In addition to the renown Masur received for his talents as a conductor and orchestra leader, he was also known as a passionate supporter of musical education at every level, from inner-city schools to conservatories.
The only conductor to hold the title of Music Director Emeritus of the New York Philharmonic, Masur had also been music director of the Orchestre National de France in Paris and principal conductor of the London Philharmonic Orchestra. And for decades, he maintained a relationship with the Leipzig Gewandhaus Orchestra, where he was kapellmeister — occupying the same post as Bach and Mendelssohn.
Masur is also well-known as a humanist. In 1989, when mass demonstrations against East Germany’s communist government threatened to turn violent in Leipzig, Masur’s issued a message from himself and other leading citizens over public loudspeakers, asking all sides to remain calm and have a peaceful dialogue.
He recalled that day — Oct. 9, 1989 — in a 2010 interview with Der Spiegel:
“It was a peaceful revolution. And it was proof that people in the German Democratic Republic (GDR) had learned to act in a very politically deliberate way. I’m still impressed by how smart they were — and by the way the security forces remained calm. On that day, not even a single window was broken.”

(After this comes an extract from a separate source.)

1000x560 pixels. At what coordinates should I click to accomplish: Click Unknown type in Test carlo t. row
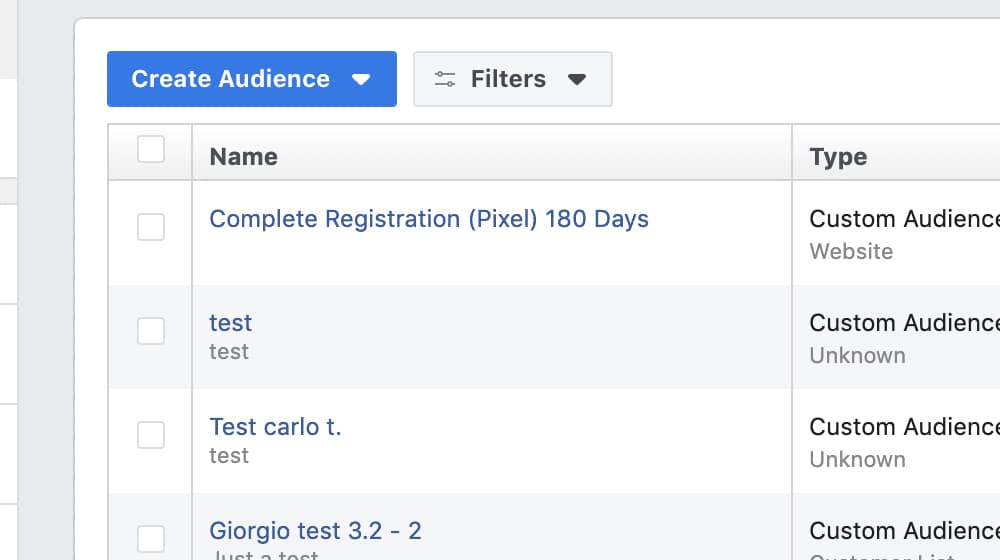857,460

And that night, Masur said, he led his orchestra: “The revolution was Monday evening and, by Tuesday morning at the latest, everyone went back to work as usual. I will never forget that concert.”
Exactly one month after that large protest, the Berlin Wall fell.

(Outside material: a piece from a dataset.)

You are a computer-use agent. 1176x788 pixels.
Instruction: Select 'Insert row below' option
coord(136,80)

Masur’s career intersected with history again in 2001, when, days after the attacks of Sept. 11, he conducted Brahms’s “German Requiem” in a concert benefiting the World Trade Center disaster relief fund.
In a piece of Pulitzer-winning cultural criticism, Newsday’s Justin Davidson wrote of that night, “In lieu of a festive opening night gala, the New York Philharmonic offered a benefit performance of Brahms’ ‘Ein Deutsches Requiem’ as a balm, and it was reverently accepted.”
It was the start of Masur’s final season as musical director in New York, and instead of meditating on loss and death, Davidson wrote, the night’s program “offered the first possibility of joy – not of simple-minded escapism, or indefinitely postponed redemption, but of someday shaking off the grim numbness of these past days.”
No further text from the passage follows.